If your actions exceed what’s considered to be reasonable – the rules use the example of creating a pathway to the hole – you’ll pick up the general penalty (two shots in stroke play or loss of hole in match play) for a breach of Rule 8.1a.
Don’t spend all day at it either, or you may fall foul of Rule 5.6a for unreasonably delaying play.
What if I move the ball by accident?
We’ve all done this one – most famously Dustin Johnson at the 2016 US Open. That act of ever-so-slightly brushing the ball during a practice stroke actually resulted in a rules change.
Now Rule 13.1d means there is no penalty if you, or in fact another player in stroke play or opponent in match play, accidentally shifts either a ball or a ball-marker on the green.
Just replace it on its original spot – estimate if you can’t remember. The only exception arises if the ball starts to move during the backswing, or during a stroke and the stroke is then made. In that case, play it as it lies.
Don’t deliberately test a green
It’s a two-shot penalty, and loss of hole in match play, waiting to happen.

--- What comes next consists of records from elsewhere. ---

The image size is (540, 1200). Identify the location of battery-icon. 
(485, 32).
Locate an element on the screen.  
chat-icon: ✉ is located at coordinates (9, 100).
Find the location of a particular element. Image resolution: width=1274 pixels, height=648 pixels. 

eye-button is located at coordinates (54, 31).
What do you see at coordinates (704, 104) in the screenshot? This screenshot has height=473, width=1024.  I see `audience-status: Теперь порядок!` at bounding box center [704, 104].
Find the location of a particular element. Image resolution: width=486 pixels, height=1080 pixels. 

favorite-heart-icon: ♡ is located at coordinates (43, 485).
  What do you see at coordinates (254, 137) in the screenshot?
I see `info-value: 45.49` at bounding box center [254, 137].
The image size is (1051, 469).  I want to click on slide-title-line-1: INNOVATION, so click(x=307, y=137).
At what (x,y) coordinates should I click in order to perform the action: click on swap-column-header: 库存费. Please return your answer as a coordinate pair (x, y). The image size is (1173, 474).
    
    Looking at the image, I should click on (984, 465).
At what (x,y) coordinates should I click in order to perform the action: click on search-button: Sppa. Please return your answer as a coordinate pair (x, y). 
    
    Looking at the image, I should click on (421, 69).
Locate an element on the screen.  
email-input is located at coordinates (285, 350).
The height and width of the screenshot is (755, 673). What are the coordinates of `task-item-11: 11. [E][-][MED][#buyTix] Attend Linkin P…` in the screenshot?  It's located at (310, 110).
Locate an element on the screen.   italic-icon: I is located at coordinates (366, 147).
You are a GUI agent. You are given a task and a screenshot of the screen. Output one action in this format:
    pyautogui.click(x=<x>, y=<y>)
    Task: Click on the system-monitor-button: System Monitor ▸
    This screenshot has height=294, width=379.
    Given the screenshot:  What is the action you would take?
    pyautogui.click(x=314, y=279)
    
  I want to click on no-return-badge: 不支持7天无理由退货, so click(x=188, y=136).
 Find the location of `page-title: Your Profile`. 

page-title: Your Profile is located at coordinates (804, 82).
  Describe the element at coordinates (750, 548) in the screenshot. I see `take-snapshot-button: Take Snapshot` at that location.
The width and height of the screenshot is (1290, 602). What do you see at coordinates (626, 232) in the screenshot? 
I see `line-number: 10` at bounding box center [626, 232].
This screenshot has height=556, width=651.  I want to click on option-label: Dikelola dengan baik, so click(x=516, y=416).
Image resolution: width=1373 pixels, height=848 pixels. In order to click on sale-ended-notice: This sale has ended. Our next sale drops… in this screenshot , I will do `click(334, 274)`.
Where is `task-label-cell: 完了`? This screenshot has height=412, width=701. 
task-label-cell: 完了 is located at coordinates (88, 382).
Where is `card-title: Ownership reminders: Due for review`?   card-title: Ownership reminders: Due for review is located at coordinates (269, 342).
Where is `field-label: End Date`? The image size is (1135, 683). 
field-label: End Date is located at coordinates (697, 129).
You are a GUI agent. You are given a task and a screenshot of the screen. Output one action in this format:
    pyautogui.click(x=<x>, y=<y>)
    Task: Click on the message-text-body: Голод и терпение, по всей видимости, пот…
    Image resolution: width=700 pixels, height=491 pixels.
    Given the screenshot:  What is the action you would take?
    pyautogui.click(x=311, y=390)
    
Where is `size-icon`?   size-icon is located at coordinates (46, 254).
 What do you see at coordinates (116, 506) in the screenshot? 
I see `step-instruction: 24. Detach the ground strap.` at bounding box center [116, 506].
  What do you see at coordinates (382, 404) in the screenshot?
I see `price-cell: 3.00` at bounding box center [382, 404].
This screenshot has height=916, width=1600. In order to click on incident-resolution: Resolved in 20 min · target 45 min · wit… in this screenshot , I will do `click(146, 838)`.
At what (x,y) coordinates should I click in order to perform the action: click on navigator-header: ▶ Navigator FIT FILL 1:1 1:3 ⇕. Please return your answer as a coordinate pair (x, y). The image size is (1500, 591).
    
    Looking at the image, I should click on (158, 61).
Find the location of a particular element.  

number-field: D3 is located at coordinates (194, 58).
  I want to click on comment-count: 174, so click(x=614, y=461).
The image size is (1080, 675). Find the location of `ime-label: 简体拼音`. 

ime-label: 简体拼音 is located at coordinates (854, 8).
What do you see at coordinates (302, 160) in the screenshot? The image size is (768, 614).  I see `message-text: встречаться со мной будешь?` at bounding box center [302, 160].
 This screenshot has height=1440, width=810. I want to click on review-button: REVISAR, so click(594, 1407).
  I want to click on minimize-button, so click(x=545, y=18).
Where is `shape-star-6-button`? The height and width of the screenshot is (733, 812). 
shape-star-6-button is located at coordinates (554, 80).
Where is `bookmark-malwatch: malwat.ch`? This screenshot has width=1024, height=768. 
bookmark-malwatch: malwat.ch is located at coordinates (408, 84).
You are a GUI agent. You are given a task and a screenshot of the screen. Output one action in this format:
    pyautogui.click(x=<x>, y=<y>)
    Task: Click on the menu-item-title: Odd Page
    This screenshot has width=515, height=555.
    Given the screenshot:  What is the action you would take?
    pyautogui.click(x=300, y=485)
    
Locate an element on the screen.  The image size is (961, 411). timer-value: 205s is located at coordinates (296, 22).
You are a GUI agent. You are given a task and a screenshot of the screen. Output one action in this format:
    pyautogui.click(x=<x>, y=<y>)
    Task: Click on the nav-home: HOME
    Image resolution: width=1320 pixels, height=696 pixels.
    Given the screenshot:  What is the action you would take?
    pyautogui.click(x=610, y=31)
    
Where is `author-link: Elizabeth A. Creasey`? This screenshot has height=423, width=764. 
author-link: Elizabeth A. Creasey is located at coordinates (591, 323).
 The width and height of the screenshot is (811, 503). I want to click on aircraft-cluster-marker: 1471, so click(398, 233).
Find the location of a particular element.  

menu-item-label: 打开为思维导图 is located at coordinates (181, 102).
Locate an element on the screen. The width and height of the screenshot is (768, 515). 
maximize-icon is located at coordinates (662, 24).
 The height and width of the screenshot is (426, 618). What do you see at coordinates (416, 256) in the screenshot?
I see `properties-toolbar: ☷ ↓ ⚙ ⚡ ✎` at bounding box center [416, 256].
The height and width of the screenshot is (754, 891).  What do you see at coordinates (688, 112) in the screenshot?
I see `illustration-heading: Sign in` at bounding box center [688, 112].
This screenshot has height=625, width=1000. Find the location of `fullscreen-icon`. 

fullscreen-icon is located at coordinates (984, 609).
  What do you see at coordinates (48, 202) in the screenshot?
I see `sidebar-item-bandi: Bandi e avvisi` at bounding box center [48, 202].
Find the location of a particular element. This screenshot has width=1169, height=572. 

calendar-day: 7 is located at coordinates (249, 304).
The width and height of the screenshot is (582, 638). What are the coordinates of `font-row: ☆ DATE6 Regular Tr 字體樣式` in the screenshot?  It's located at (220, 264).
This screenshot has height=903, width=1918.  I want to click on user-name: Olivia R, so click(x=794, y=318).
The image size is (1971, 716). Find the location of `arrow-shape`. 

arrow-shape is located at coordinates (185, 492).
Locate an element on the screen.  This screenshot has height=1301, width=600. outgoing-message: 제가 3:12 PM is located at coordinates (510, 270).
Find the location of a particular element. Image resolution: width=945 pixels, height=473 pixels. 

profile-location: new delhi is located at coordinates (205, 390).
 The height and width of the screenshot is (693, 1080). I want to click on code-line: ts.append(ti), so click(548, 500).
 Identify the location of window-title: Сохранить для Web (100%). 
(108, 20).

What does testing a green entail? It’s when you deliberately rub the surface, or roll the ball, on either a putting green or a wrong green.
An interpretation to Rule 13.1e reveals more. Actions that would signal a breach of the rule include roughening the grass to find out which way it’s growing.
But rubbing a ball on the green to clear off mud, or putting your hand on the surface to determine its wetness, are not prohibited under this rule.
As always, there is a caveat. If you are between two holes, you are then allowed to rub or roll the ball on the green of the hole you’ve just finished, or any practice green.
Make sure, though, to have a quick look at the course’s Local Rules first as committees can bring adopt a measure to ban this.